For those who missed the MarketsMuse memo from Jan 14, there appears to be yet another exchange coming to the US Equities markets, as if the industry needs one more platform to facilitate trading in publicly-listed stocks. The latest platform, which is still on the whiteboard, is a consortium-based initiative named “Member Exchange”, whose creators have dubbed “MEMX.” As widely reported, the proposed exchange is being spearheaded by two of the top NYSE Designated Market-Making firms, Citadel Securities and Virtu-both of which are best known for their domain fluency in the world of high-frequency trading and both came to be NYSE DMMs by gobbling up legacy NYSE “specialist firms” after the now 227-year old institution was transformed in 2005 from a member-controlled “non-profit” into a for-profit enterprise, which is now controlled by the $42billion market cap company, Intercontinental Exchange, Inc. (NYSE:ICE).
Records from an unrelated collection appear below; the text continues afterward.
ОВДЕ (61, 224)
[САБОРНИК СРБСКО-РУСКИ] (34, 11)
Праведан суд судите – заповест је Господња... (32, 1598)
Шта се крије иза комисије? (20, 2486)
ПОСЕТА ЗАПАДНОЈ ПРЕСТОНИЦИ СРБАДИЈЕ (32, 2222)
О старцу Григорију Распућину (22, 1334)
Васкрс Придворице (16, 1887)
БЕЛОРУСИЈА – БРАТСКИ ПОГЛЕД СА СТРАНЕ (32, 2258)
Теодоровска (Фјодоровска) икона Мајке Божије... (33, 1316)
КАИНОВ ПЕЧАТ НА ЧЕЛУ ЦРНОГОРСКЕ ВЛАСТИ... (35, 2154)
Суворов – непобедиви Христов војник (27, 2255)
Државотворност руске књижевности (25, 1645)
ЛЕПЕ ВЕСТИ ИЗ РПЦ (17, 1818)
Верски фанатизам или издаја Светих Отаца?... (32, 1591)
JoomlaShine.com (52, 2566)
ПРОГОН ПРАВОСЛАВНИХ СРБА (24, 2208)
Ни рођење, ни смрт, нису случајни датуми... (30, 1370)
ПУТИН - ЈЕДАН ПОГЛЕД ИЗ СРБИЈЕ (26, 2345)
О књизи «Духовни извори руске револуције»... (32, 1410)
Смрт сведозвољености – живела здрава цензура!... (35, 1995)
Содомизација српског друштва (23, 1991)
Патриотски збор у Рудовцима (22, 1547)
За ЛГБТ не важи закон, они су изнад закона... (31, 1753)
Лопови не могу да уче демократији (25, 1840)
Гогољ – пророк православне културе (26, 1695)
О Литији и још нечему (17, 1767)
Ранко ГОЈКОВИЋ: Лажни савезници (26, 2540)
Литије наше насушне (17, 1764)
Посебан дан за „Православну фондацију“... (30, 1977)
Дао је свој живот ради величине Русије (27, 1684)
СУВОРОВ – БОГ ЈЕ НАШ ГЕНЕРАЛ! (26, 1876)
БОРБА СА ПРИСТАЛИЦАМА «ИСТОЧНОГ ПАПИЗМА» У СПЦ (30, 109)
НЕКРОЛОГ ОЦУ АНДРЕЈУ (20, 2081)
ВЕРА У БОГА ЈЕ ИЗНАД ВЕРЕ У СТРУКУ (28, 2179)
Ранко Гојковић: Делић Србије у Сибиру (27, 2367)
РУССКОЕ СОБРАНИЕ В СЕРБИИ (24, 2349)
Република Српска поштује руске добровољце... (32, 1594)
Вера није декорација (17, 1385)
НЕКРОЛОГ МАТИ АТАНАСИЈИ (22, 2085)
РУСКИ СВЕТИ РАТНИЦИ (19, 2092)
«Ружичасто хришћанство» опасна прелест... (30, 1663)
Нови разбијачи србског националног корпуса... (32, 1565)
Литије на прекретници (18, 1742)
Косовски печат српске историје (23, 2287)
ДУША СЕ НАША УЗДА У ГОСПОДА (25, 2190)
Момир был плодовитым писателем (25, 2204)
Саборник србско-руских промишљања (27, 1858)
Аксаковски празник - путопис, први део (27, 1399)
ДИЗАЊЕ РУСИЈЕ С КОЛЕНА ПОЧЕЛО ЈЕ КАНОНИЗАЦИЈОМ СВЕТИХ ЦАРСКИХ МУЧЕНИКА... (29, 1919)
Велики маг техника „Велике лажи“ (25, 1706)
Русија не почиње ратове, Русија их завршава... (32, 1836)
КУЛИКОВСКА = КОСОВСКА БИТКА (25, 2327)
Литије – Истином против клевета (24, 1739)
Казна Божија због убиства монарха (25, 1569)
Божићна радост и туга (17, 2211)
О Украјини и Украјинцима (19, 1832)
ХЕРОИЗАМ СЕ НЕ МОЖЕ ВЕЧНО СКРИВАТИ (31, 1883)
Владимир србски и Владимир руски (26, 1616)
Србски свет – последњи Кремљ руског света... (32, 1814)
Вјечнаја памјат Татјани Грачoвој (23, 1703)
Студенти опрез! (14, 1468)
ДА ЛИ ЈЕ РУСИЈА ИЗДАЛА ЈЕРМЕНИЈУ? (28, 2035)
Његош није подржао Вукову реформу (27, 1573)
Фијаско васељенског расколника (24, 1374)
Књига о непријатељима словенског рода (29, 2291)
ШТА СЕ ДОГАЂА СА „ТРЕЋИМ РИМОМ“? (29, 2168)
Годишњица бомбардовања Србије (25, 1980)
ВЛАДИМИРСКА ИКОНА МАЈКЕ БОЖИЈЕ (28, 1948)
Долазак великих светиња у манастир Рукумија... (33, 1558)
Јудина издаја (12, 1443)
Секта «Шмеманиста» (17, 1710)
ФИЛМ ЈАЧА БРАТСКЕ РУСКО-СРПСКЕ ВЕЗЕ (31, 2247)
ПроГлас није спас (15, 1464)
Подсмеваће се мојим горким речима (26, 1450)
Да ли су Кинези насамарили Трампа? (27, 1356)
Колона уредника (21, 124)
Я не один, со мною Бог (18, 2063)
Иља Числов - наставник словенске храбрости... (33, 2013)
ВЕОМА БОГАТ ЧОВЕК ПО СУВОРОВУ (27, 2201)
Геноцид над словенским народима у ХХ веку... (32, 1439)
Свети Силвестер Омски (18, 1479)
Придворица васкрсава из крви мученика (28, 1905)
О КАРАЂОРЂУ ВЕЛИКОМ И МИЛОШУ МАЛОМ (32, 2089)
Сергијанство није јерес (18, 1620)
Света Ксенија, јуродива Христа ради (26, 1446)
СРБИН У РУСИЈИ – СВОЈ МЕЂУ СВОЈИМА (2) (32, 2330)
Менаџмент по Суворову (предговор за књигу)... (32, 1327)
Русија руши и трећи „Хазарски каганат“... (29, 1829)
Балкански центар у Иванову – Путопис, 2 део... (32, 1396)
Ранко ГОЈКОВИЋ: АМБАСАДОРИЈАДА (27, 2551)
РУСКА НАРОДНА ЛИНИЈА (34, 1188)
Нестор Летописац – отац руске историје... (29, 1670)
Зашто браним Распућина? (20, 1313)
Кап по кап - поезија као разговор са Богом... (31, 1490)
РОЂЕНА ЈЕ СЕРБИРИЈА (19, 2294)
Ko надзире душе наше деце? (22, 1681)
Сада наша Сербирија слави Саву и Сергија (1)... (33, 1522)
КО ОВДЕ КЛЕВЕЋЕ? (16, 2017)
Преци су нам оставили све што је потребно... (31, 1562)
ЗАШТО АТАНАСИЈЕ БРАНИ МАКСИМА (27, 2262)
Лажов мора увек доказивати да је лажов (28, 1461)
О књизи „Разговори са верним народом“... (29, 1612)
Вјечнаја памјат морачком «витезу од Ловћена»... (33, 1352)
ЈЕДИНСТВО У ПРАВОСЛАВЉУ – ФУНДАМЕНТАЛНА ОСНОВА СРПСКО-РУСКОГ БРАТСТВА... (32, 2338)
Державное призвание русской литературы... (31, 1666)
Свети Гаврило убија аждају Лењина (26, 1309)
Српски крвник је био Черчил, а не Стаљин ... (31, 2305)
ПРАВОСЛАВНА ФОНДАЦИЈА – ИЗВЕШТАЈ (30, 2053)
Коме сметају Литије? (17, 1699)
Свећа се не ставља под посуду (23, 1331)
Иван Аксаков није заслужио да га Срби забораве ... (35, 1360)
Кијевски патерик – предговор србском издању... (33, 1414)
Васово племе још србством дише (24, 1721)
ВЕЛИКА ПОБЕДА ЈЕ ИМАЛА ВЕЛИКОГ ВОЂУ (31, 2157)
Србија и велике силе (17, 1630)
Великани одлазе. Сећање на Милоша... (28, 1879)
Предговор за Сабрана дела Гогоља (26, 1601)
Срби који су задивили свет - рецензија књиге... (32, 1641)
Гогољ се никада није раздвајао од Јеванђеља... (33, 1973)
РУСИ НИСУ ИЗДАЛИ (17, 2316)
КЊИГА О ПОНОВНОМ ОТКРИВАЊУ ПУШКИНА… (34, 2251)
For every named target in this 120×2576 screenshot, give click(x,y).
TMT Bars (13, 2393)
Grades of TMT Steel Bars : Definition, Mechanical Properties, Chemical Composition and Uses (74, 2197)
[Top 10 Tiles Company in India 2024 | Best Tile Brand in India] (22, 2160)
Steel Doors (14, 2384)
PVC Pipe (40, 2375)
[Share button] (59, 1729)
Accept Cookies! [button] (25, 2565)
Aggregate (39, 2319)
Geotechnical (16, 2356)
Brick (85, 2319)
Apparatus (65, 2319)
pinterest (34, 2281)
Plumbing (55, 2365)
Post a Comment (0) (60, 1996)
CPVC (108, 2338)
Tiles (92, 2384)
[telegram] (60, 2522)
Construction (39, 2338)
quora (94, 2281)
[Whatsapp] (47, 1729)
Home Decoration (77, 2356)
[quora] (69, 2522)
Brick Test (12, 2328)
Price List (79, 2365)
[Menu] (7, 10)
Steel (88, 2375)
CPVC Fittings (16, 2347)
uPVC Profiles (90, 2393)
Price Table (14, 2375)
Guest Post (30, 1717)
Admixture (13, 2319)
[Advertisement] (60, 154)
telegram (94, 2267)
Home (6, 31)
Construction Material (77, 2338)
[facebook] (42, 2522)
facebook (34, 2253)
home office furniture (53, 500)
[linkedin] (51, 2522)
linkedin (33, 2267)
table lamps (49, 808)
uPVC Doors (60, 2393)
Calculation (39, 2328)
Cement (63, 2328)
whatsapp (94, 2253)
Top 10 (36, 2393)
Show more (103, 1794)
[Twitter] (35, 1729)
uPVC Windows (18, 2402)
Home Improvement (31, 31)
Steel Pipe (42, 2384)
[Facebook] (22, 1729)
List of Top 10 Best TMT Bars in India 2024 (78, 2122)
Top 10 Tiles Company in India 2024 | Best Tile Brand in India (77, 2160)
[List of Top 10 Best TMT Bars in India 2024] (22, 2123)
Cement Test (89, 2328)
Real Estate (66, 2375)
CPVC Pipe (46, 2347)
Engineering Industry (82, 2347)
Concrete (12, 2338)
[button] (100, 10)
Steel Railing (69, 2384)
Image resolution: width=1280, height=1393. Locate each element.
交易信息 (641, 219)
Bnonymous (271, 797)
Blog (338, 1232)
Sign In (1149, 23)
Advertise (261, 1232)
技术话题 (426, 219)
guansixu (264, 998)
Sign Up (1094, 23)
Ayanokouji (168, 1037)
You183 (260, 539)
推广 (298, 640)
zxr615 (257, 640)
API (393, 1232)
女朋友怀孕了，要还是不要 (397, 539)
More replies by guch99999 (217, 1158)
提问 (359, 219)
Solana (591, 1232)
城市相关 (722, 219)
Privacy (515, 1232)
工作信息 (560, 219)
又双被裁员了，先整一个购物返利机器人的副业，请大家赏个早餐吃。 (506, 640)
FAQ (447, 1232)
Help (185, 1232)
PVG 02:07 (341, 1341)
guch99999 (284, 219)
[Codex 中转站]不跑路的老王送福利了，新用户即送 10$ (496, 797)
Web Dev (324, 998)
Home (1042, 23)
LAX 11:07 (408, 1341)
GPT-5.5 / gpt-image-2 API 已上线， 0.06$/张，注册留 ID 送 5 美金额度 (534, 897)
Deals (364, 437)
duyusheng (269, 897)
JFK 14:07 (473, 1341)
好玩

Joining Citadel and Virtu in this initiative-which vies to compete directly with NYSE, Nasdaq and the assortment of other venues that facilitate trading in listed stocks is a collective of retail brokerage firms (Charles Schwab, E-Trade, TD Ameritrade, Fidelity Brokerage, and Bank of America Merrill Lynch) along with investment banks Morgan Stanley and UBS). The $70 million question (the amount of capital they’ve put together to seed this initiative) as to why this consortium has been formed and what their game plan is has been a topic of spirited discussion across the sell-side. The moving parts necessarily connect to market data fees, payment for order flow (“PFOF”) and incentive rebates paid to those who provide liquidity to the markets. And most important, who profits the most from the complex fee schemes.
Perhaps the most granular coverage and commentary have been courtesy of industry think tank TABB Group, the research and strategic advisory firm focused exclusively on capital markets. Firm principal Larry Tabb has provided objective insight courtesy of this week’s dissertation, excerpted here:
The question is: Why on earth do we need a 14th US equity exchange?
To understand why the brokers feel they need a new exchange, you need to understand a bit of history. Historically, there were two major equity exchanges: the 200-plus-year-old NYSE and the Nasdaq. These were member-owned exchanges that operated like utilities. After some regulatory challenges with the NYSE and Nasdaq, the SEC opened up the exchanges to competition, and a number of new equity matching platforms were developed. These new quasi-exchanges launched in the late 1990s/early 2000s and, while they looked and acted like exchanges, they were called ECNs and operated under a lower regulatory threshold. These platforms automated predominantly the Nasdaq market. In 2005 the SEC passed Regulation National Market System, or Reg NMS, which forced the NYSE to face competition as well.
By the mid-2000’s the traditional exchanges were also allowed to go public as they moved away from member-owned utilities. During the late 90’s and early 2000s, the traditional exchanges bought up the ECNs, and just as it appeared that the market would be reconsolidated under NYSE and Nasdaq, Dave Cummings, the CEO of Tradebot, along with another high-frequency firm, Getco (which became Knight and subsequently was acquired by Virtu), entered into the ECN space with the development of BATS. By 2006 BATS obtained funding by industry participants and it became a quasi-industry consortium.
When BATS entered the market, it provided competitive pressure to keep both Nasdaq and the NYSE in check. However, as BATS grew, an opportunity emerged for BATS to become a full-fledged exchange (2008), go public (2016), and, in 2017, get acquired by Cboe.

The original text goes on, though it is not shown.